(Exercise)
The material below holds the lines to copy: from the one with "Where should I click to: Select" up to and including the one with "Task: Click the 'interface Ethernet0/2' line". Copy them exactly and skip the pictures.

(Stored data)
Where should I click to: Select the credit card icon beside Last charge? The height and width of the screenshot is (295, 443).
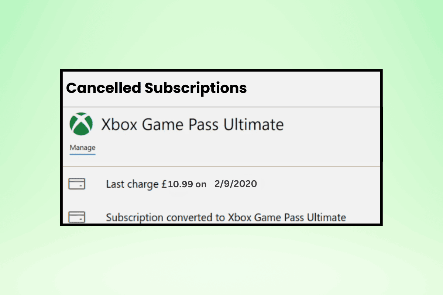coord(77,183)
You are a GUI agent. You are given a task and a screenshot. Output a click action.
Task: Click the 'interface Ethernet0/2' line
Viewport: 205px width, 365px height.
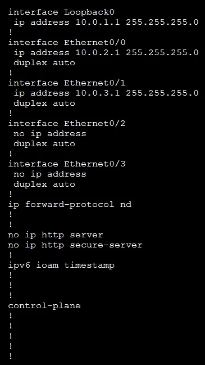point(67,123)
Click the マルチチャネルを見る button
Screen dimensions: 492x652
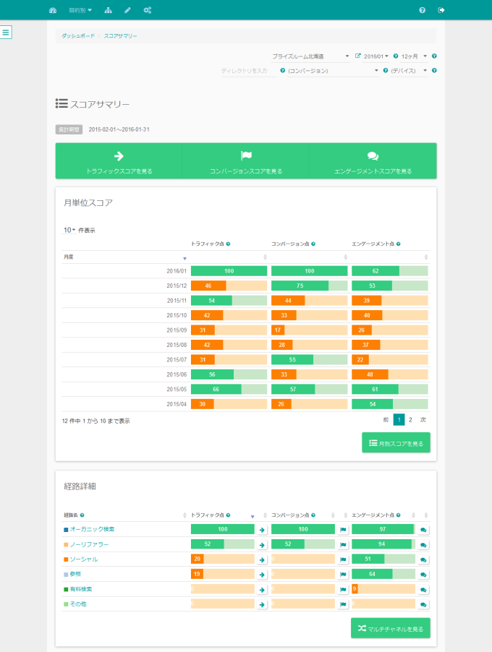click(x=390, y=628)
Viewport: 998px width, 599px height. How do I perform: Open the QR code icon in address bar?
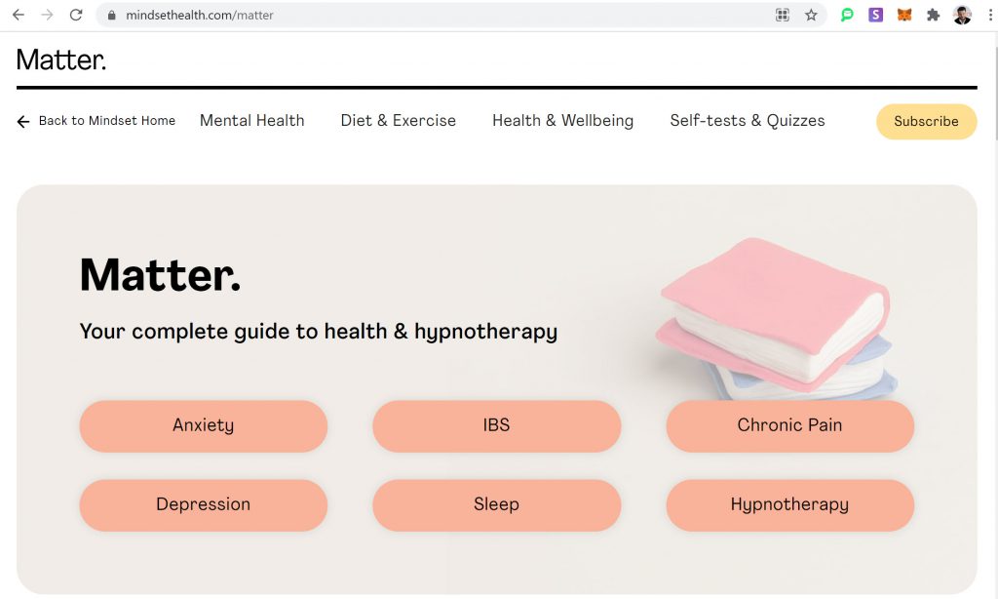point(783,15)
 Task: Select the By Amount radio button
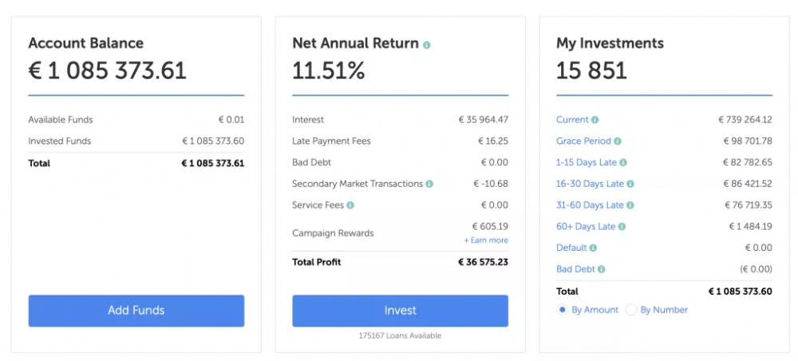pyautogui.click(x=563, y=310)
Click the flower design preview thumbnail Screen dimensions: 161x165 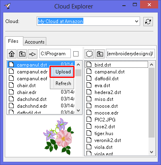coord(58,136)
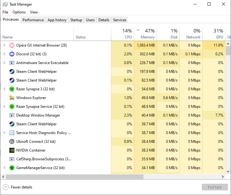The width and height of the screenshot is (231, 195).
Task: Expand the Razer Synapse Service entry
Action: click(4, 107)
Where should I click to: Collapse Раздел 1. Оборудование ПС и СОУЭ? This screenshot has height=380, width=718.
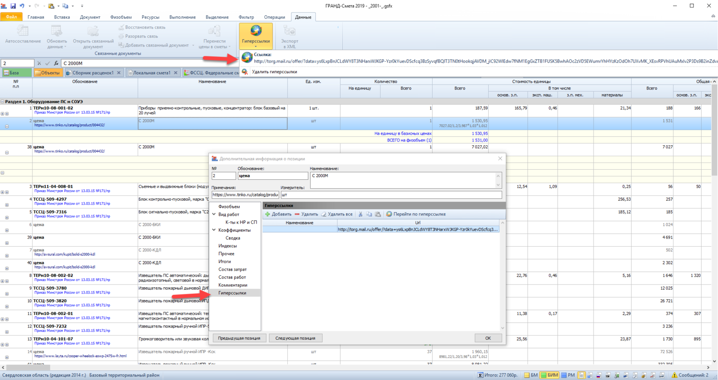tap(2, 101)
* * *
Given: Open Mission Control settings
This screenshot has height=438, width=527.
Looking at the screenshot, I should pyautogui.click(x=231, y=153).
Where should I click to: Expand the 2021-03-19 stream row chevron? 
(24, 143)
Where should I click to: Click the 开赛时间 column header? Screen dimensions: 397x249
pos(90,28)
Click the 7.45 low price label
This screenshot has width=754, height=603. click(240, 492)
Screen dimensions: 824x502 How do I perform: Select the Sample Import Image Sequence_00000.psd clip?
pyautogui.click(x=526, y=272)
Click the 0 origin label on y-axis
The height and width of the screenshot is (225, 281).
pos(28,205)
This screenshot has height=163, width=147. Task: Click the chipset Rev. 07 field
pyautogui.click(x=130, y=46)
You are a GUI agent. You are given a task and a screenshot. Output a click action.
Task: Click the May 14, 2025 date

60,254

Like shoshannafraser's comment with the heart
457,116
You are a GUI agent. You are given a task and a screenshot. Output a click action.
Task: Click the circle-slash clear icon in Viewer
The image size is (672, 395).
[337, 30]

(Answer area)
Where should I click to: Select the credit card icon beside Last charge? The height and width of the screenshot is (295, 443).
coord(77,183)
You are a GUI agent. You are given a task and a screenshot. Output a click action.
Task: Click the 'interface Ethernet0/2' line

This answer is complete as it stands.